/---

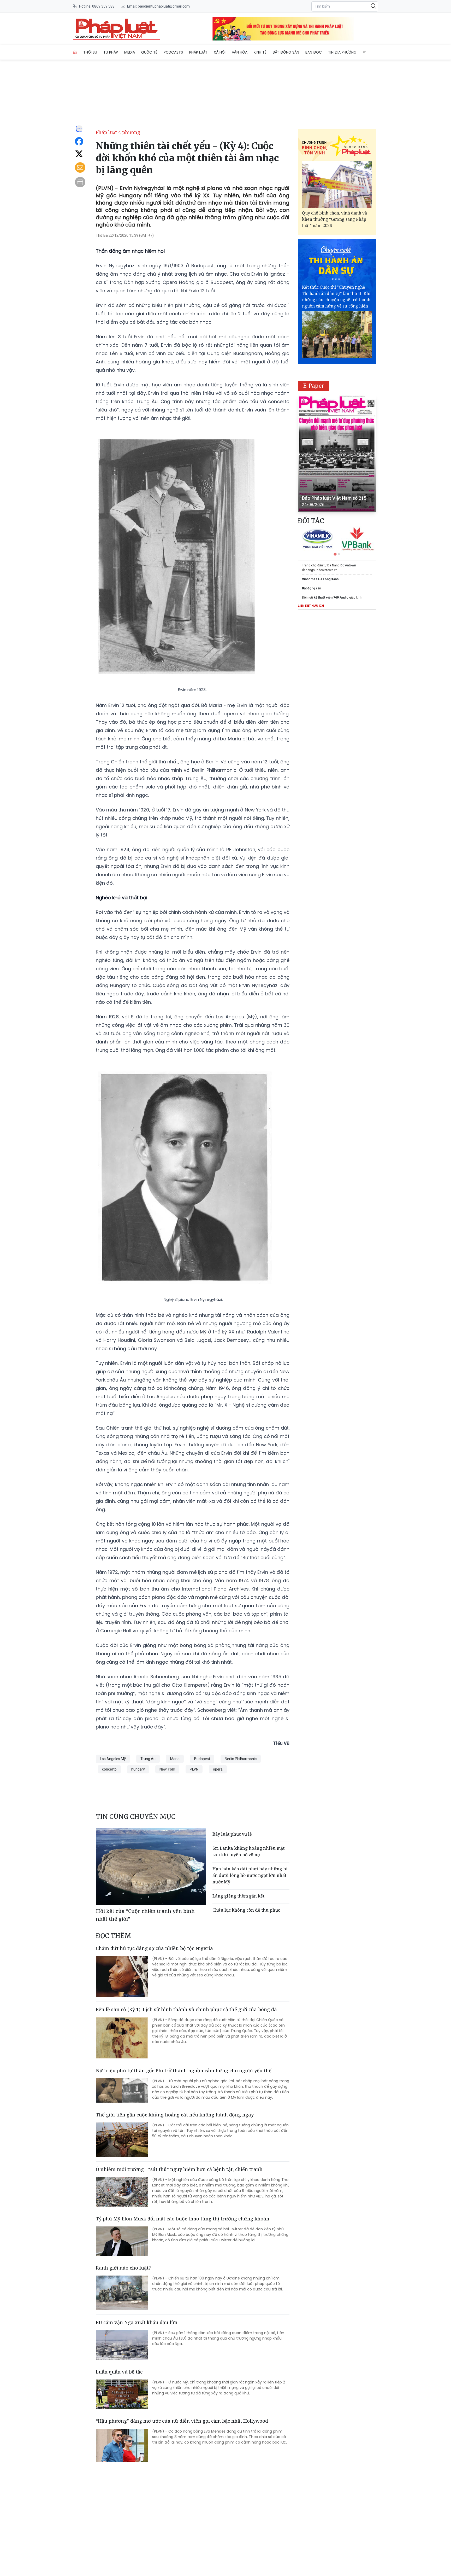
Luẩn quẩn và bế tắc (119, 2372)
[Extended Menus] (365, 51)
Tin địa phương (342, 52)
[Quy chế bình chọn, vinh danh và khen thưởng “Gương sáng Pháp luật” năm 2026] (337, 184)
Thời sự (90, 52)
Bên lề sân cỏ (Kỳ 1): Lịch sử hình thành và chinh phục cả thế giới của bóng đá (186, 2009)
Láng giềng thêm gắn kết (238, 1896)
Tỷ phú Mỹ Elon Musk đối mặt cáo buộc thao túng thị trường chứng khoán (182, 2218)
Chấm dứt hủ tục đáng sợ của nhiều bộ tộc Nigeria (154, 1948)
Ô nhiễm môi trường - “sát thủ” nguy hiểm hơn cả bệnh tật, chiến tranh (179, 2169)
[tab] (335, 554)
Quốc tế (149, 52)
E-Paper (313, 385)
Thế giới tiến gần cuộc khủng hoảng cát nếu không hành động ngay (175, 2114)
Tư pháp (110, 52)
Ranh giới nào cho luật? (123, 2268)
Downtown (348, 565)
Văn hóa (239, 52)
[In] (80, 182)
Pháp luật (198, 52)
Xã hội (219, 52)
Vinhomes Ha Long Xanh (320, 579)
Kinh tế (260, 52)
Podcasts (173, 52)
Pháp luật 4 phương (118, 132)
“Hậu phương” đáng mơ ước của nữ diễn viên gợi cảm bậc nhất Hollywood (182, 2421)
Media (129, 52)
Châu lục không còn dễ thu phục (246, 1910)
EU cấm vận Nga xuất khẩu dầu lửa (136, 2322)
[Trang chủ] (75, 52)
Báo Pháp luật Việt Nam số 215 (334, 498)
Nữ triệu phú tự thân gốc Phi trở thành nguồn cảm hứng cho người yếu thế (183, 2070)
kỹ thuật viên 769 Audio (331, 597)
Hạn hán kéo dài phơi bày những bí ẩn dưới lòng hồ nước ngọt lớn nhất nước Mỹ (250, 1875)
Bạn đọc (313, 52)
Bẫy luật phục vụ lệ (232, 1834)
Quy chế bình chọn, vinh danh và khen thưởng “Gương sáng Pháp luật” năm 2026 (334, 219)
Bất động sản (286, 52)
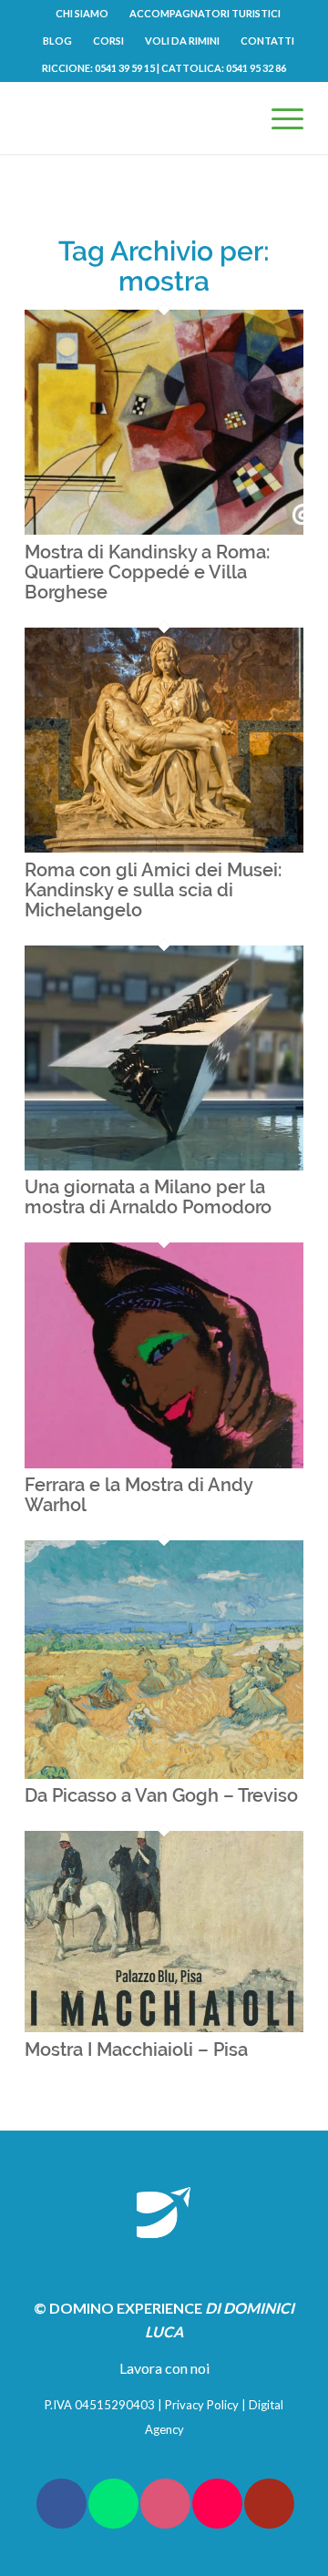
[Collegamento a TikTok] (217, 2504)
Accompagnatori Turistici (205, 13)
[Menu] (278, 117)
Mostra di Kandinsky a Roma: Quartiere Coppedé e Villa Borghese (147, 572)
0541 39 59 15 (125, 68)
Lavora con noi (164, 2368)
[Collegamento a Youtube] (269, 2504)
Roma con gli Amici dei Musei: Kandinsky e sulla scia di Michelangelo (153, 890)
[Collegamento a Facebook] (61, 2504)
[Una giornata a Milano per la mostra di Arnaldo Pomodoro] (164, 1164)
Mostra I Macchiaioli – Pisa (136, 2049)
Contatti (267, 40)
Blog (57, 40)
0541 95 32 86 (256, 68)
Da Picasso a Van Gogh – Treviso (161, 1795)
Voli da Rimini (182, 40)
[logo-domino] (136, 117)
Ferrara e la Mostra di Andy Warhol (138, 1495)
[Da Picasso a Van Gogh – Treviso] (164, 1773)
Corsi (108, 40)
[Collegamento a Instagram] (165, 2504)
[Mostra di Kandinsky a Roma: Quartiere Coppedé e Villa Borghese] (164, 528)
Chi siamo (82, 13)
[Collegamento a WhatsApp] (113, 2504)
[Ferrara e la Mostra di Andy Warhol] (164, 1462)
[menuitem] (82, 13)
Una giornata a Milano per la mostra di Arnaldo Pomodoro (148, 1197)
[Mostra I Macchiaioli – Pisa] (164, 2026)
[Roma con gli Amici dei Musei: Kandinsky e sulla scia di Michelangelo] (164, 846)
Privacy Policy (202, 2404)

\---

**Goal of the exercise**
All lines of the entries containing the string "Ferrara" must be shown in full.

**Output below**
Ferrara e la Mostra di Andy Warhol (138, 1495)
[Ferrara e la Mostra di Andy Warhol] (164, 1462)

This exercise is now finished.